What you need to do:
1. In the tractor repair thread below, rewrite the paragraph that begins "I started looking at the transaxle" as a short list that keeps its main facts.
2. Gather every line of the records below that contains the word "will".

Back under the tractor, looking for clues. Then... something I had noticed while mowing, but failed to register, came rushing into my mind. As I rolled along over irregularities in the lawn, I noticed the shift lever moving forward and back in its slot, as opposed to staying next to the gear number I had selected. Should have been a big red flag, but I ignored it at the time. 

So... under the tractor looking at everything, trying to see/imagine what could put stress on the linkage and also cause the shift level to move to and fro. 

I started looking at the transaxle and tried to grasp how and where it was attached to the chassis. Eventually, my eyes landed on a bracket that came down from the chassis along side the transaxle. This bracket had a hole in it, and lo and behold a threaded recess in the transaxle behind it! Checked the other side, and there was a matching one there! Also without its bolt. 

Used a small brush and some compressed air to blow out the holes. Had to get a BIG pry bar in there on the top of the transaxle and lever against the underside of the chassis a little to get the brackets and threaded holes to line up. 

If you look at the diagram above, where the two red arrows are, you will see the (missing) bolts are #6 and the brackets are #5 and 113.

So, I ordered up another linkage and the bolts, and put it all together again. It now shifts just fine, and the shift lever stays put next to whichever gear number you select. 

My theory is that with the transaxle not attached on the front (this is the shame on me part, for not maintaining the darn thing better) it was free to pivot up and down on the rear fasteners. The only thing limiting the travel as it pivoted was the shift linkage, which was not designed to take that much force. 

So, CHECK THOSE CHASSIS BOLTS! :fineprint


----------



## Bill Kapaun (May 8, 2007)

You can often find Craftsman parts by Google, using AYP + part#

In the case of your part-
AYP 166231

It appears there may be a few slightly cheaper options.


----------



## Emoto (Jul 7, 2016)

Bill Kapaun said:


> You can often find Craftsman parts by Google, using AYP + part#
> 
> In the case of your part-
> AYP 166231
> ...


Good tip. thanks! 

Hopefully, I won't find myself needing another shifter link any time soon, but for things like blades, that will come in handy.


----------



## Emoto (Jul 7, 2016)

Damn thing broke on me again today. Tomorrow will get out there and under it and see if my chassis brackets are loose again.


----------



## Emoto (Jul 7, 2016)

Well, the part arrived, so I dug into it today. 

It is now clear to me that I am an idiot, because I did not take my own advice and check the bolts lost as described in post #1.

Records to use:
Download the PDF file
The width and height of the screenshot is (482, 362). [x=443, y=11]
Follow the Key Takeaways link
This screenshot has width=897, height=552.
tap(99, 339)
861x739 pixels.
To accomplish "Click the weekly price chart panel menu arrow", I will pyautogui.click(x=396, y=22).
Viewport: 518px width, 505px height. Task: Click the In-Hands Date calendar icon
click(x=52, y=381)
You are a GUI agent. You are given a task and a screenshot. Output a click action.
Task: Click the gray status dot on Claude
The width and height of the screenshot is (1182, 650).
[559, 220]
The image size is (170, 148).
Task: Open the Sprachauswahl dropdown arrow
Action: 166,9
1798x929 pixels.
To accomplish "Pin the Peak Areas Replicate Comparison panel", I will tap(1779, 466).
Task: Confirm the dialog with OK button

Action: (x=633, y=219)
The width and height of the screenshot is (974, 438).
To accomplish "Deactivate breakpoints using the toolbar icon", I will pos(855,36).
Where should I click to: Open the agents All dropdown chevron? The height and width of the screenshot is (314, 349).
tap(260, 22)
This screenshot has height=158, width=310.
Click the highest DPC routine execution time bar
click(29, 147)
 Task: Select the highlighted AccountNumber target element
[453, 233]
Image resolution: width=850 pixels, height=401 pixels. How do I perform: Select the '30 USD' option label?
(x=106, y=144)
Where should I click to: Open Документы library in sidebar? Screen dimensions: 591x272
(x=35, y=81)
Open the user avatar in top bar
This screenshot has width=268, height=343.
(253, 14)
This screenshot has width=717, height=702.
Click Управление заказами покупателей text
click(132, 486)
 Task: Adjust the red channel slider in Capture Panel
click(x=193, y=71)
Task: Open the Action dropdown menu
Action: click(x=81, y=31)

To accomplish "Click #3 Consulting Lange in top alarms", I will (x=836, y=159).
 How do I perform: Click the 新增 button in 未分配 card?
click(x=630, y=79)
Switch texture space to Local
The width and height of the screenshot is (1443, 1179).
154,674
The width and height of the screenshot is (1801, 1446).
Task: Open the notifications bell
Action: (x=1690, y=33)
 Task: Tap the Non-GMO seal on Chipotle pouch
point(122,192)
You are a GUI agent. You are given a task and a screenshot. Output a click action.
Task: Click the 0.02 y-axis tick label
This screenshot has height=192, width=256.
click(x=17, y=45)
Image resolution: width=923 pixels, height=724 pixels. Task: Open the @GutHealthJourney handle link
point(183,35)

Per-task outputs:
1.
- The writer studied how and where the transaxle was attached to the chassis.
- A bracket came down from the chassis beside the transaxle.
- The bracket had a hole, with a threaded recess in the transaxle behind it.
- The other side had a matching bracket and recess.
- That side was also missing its bolt.

2.
To accomplish "Click the weekly price chart panel menu arrow", I will pyautogui.click(x=396, y=22).
To accomplish "Pin the Peak Areas Replicate Comparison panel", I will tap(1779, 466).
To accomplish "Deactivate breakpoints using the toolbar icon", I will pos(855,36).
To accomplish "Click #3 Consulting Lange in top alarms", I will (x=836, y=159).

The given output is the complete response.